Brian Lumley expanded on the character of Baron Ferenczy, mentioned but never met in The Case of Charles Dexter Ward, in his Necroscope series, specifically Book IV: Deadspeak, where Janos Ferenczy uses the Yog-Sothoth formula to call forth whole bodies from ash remains, and to return them to that state.

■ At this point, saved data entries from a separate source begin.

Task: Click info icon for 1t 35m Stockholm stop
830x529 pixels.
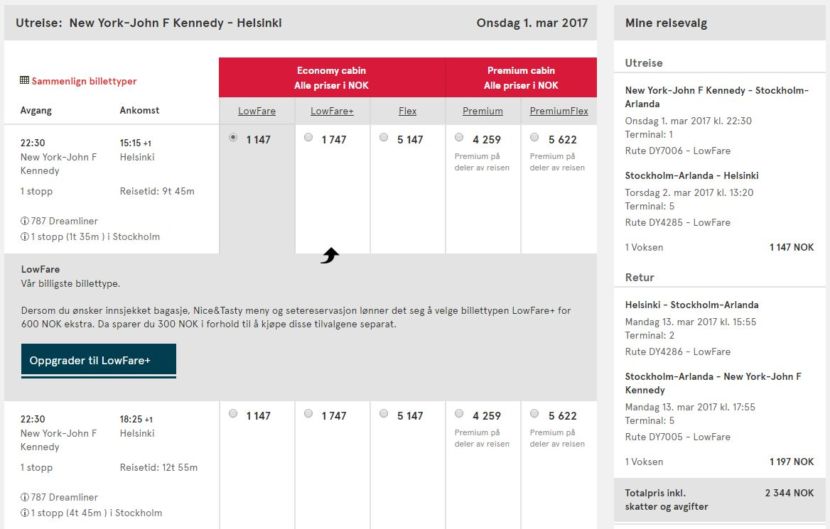Action: pyautogui.click(x=25, y=237)
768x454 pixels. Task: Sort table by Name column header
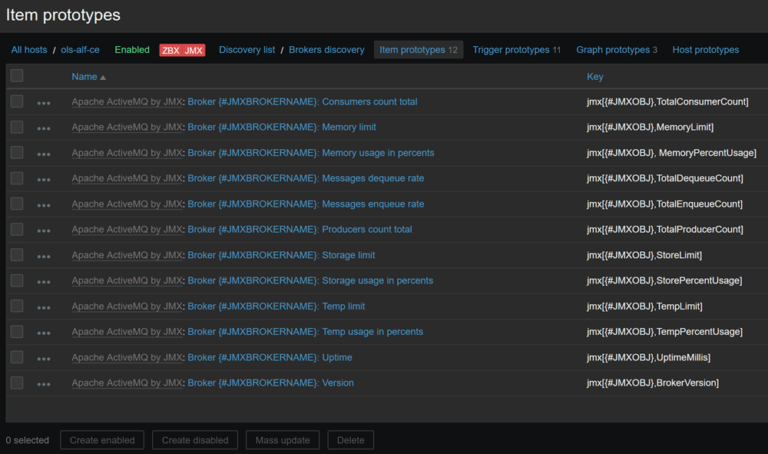click(84, 76)
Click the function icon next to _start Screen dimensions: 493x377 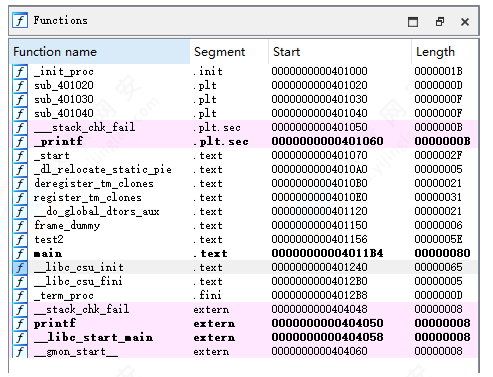(20, 155)
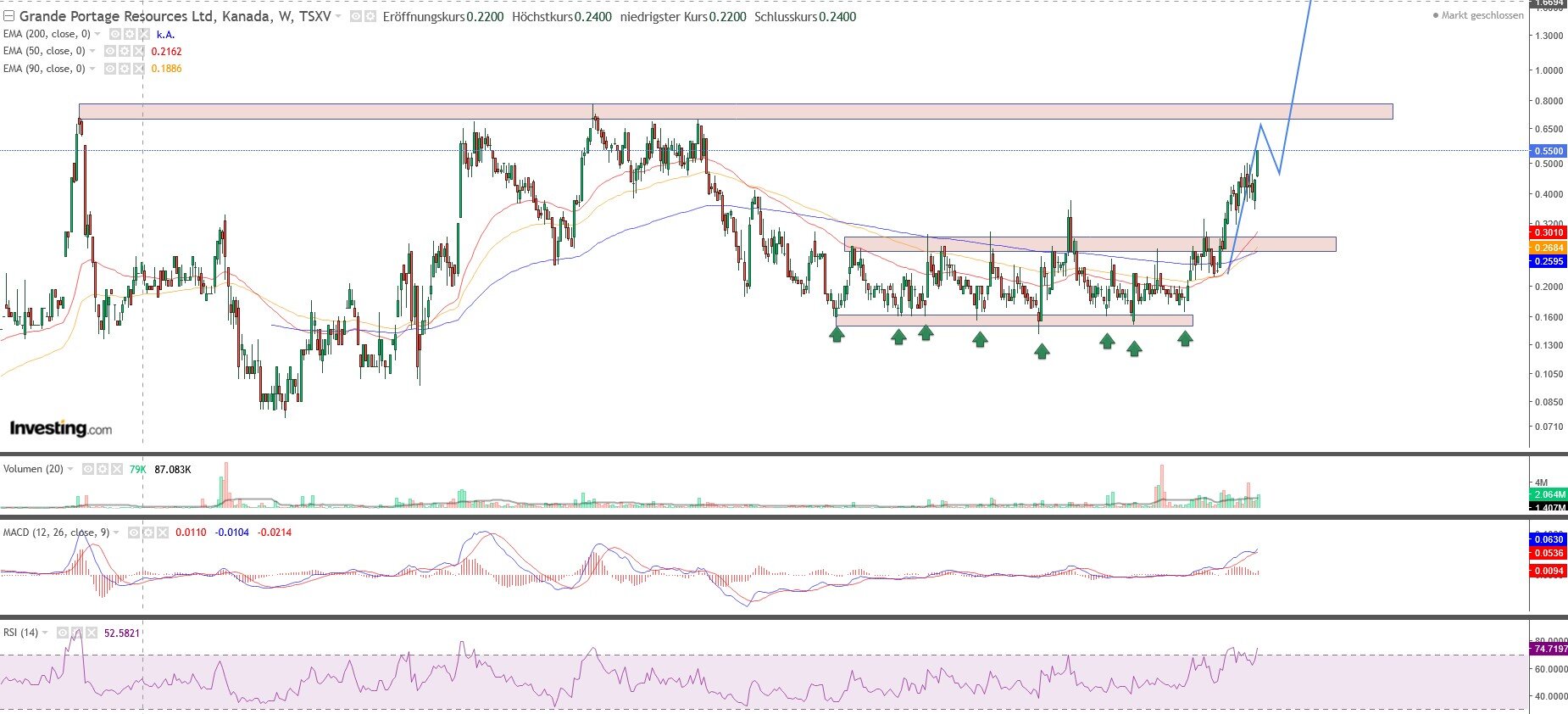Remove the EMA 50 indicator
This screenshot has width=1568, height=714.
pos(138,52)
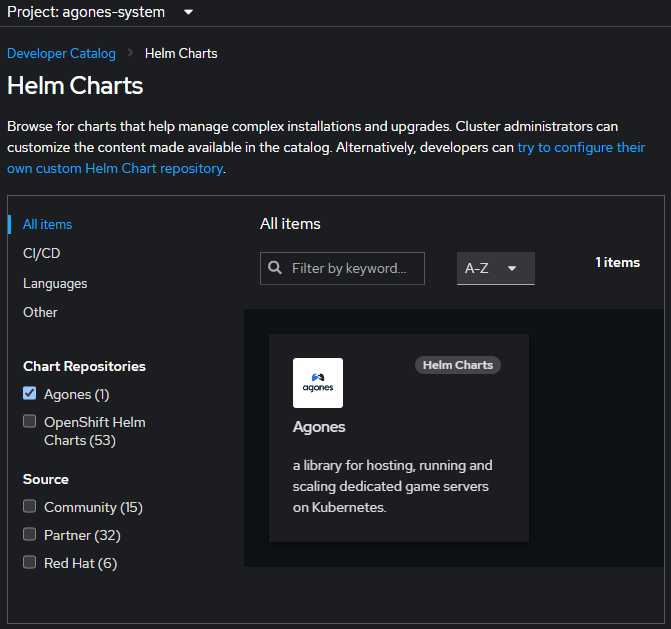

When Dexter's mother hears chanting ("per adonai eloim, adonai jehova, adonai sabaoth, metraton on agla mathon, verbum pythonicum, mysterium salamandrae, conventus, antra gnomorum, daemonia coeli gad, almousin, gibor, jehosua, evam, zariatnatmik, veni, veni, veni."), the chanting is quoted (along with many other incantations in the story) from Eliphas Levi's Transcendental Magic, which translates the passage as "By Adonaï Eloïm, Adonaï Jehova, Adonai Sabaoth, Metraton On Agla Adonaï Mathon, the pythonic word, the mystery of the salamander, the assembly of sylphs, the grotto of gnomes, the demons of the heaven of Gad, Almousin, Gibor, Jehosua, Evam, Zariatnatmik, Come, Come, Come!" The incantation invokes several divine names, such as Adonai, Eloim, and Jehova, and references the Salamander, Sylphs, and Gnomes, which are the alchemical representatives of Fire, Air, and Earth respectively, as described by Paracelsus. The "mystery of the salamander" is also referenced in other short stories.

==Adaptations==
===Film===
- In 1963, Roger Corman filmed a loose adaptation of the story titled The Haunted Palace starring Vincent Price and Lon Chaney Jr. The film was advertised as "Edgar Allan Poe's The Haunted Palace," but it was not based on Poe's poem of the same title.
- In 1992, Dan O'Bannon filmed a more faithful adaptation, The Resurrected, starring John Terry and Chris Sarandon.

===Games===
- In 2001, DreamCatcher Interactive published a video game titled Necronomicon: The Dawning of Darkness developed by Wanadoo Edition. All the characters' names from the book were changed, as was the ending.
- Specialbit Studio produced a hidden object game titled Haunted Hotel: Charles Dexter Ward. It follows the broad strokes of the story, with the player controlling Charles Ward's sister, who attempts to investigate his pending transformation into Joseph Curwen.

===Stage===
- In 1980 Ken Campbell's Science Fiction Theatre of Liverpool staged an opera based on the novel, with music by Camilla Saunders.

===Audio and music===
- In 2013, The H. P. Lovecraft Historical Society produced a Dark Adventure Radio Theatre radio drama interpretation.
- In 2017, the Mechanisms released The Bifrost Incident, a concept album mixing elements of Lovecraft's work with Norse mythology. Yog-Sothoth appears at the climax, after the full incantation from The Case of Charles Dexter Ward is recited.
- In December 2018, BBC Radio broadcast an adaptation of the story as the first series in The Lovecraft Investigations, a modern-day true crime podcast set in Britain and the US. It was released in 10 episodes, and later aired on BBC Radio 4 as regular radio-broadcast episodes. The story was adapted and directed by Julian Simpson, and the cast included Samuel Barnett as Ward, with Barnaby Kay and Jana Carpenter as true crime podcasters investigating his story. The supporting cast included Alun Armstrong, Adam Godley, Nicola Walker, Steven Mackintosh, Mark Bazeley, Richard Cordery, Harry Kay, Penny Downie, Madeleine Potter, Phoebe Fox, Ben Crowe, Nathan Osgood, Susan Jameson, Samantha Dakin, Alex Lanipekun and Cherrelle Skeete. In 2019, a sequel was made adapting The Whisperer in Darkness followed in 2020 by an adaption of The Shadow over Innsmouth.

=== Comics ===
The novel was adapted by artist I.N.J. Culbard in 2012, in a comic book published by Self Made Hero under the novel's title, featuring a foreword by comic book creator Jeff Lemire. The art in this rendition was described by one critic as "a brilliant job of communicating [a] vision of a rotting afterlife to... readers."